# What is needed
Wherever the word "Professionals" turns up in a line of the entries, copy that line.
───
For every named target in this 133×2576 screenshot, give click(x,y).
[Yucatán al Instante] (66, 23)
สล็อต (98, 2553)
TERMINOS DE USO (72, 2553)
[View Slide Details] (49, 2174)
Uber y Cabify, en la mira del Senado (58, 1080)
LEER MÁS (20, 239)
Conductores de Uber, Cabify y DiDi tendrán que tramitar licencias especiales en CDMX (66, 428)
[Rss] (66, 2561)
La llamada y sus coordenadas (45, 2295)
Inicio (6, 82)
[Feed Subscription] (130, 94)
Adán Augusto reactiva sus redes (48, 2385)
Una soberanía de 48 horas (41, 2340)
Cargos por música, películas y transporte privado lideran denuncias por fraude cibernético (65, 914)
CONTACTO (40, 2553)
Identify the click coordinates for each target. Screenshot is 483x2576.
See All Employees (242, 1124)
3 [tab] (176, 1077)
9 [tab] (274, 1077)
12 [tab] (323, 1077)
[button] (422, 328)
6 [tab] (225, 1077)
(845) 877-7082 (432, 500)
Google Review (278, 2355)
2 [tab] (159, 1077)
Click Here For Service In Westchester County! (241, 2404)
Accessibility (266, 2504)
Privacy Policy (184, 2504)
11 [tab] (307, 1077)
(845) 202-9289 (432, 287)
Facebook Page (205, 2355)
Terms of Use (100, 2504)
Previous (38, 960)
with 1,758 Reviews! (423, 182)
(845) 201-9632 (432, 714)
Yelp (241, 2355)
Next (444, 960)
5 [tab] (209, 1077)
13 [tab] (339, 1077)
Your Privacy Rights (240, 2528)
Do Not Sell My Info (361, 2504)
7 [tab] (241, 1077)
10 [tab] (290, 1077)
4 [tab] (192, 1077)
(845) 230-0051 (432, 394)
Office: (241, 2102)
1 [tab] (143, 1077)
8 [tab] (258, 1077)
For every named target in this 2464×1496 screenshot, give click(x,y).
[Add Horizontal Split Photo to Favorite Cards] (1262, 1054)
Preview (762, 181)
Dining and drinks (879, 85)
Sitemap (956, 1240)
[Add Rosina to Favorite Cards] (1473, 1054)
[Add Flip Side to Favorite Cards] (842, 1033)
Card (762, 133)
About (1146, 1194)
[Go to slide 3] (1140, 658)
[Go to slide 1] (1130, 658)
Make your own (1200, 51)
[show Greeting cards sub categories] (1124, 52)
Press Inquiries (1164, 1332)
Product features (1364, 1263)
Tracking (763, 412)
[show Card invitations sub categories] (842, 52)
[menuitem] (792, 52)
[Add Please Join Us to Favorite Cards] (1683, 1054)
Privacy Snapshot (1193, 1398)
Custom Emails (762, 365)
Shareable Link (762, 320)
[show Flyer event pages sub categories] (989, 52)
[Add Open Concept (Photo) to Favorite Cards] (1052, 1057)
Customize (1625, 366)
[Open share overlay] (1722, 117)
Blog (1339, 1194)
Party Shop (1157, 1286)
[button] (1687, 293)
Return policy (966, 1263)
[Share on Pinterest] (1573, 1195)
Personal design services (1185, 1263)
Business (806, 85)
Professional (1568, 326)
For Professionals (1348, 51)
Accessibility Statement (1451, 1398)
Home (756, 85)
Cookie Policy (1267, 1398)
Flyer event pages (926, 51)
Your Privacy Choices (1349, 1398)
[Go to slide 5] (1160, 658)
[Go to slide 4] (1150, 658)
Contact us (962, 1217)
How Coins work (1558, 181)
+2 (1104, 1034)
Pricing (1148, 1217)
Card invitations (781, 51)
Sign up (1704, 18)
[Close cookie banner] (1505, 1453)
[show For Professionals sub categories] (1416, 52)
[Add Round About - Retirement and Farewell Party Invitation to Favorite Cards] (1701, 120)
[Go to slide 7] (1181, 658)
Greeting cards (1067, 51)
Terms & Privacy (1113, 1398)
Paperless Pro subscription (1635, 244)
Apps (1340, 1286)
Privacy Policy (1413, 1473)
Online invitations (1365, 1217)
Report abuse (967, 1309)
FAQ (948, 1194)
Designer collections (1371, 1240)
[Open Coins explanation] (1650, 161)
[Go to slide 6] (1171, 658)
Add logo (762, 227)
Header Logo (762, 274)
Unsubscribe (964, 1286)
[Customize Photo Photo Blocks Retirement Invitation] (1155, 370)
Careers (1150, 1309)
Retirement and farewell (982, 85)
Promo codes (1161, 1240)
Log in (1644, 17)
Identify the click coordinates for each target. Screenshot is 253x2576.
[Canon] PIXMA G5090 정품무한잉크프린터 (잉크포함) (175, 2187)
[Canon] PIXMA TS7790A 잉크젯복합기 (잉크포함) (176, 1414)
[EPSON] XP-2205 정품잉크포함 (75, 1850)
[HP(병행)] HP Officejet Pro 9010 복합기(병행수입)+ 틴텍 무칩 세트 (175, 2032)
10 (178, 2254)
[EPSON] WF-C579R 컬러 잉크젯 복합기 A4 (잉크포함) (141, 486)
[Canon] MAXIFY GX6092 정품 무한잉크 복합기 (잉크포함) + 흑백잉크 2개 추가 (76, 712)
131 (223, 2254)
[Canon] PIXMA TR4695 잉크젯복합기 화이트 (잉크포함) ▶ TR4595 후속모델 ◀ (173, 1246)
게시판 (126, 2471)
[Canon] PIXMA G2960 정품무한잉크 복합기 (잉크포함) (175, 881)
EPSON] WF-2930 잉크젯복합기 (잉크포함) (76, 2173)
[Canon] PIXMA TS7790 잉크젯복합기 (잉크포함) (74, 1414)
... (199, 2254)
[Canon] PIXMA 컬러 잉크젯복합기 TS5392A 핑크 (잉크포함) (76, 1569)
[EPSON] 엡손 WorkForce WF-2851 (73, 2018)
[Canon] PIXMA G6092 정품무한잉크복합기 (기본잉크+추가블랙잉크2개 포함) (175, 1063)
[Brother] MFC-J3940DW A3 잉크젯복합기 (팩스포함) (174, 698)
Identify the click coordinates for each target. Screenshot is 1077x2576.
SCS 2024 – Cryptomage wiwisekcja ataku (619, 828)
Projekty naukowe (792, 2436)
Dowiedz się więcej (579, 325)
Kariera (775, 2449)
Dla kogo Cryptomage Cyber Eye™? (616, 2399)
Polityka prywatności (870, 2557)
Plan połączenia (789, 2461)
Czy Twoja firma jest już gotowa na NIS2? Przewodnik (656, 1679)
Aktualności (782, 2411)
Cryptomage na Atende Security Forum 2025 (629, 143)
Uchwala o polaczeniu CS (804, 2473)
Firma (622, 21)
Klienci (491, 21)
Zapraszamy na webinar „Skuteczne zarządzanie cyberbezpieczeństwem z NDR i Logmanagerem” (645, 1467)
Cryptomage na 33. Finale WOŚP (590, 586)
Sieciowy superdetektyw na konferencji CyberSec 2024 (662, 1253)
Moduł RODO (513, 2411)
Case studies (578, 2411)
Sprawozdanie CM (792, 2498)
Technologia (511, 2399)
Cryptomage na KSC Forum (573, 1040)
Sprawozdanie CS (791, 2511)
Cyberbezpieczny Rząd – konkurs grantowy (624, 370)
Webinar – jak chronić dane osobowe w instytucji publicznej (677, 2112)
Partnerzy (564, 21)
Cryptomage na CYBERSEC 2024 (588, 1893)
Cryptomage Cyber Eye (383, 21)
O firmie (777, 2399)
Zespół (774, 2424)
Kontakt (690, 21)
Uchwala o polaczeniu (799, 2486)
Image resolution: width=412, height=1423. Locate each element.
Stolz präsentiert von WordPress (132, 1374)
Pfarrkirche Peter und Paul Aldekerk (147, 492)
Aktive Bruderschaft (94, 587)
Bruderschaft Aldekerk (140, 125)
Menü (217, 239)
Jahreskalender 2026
───
# Reply
For Professionals (1348, 51)
[show For Professionals sub categories] (1416, 52)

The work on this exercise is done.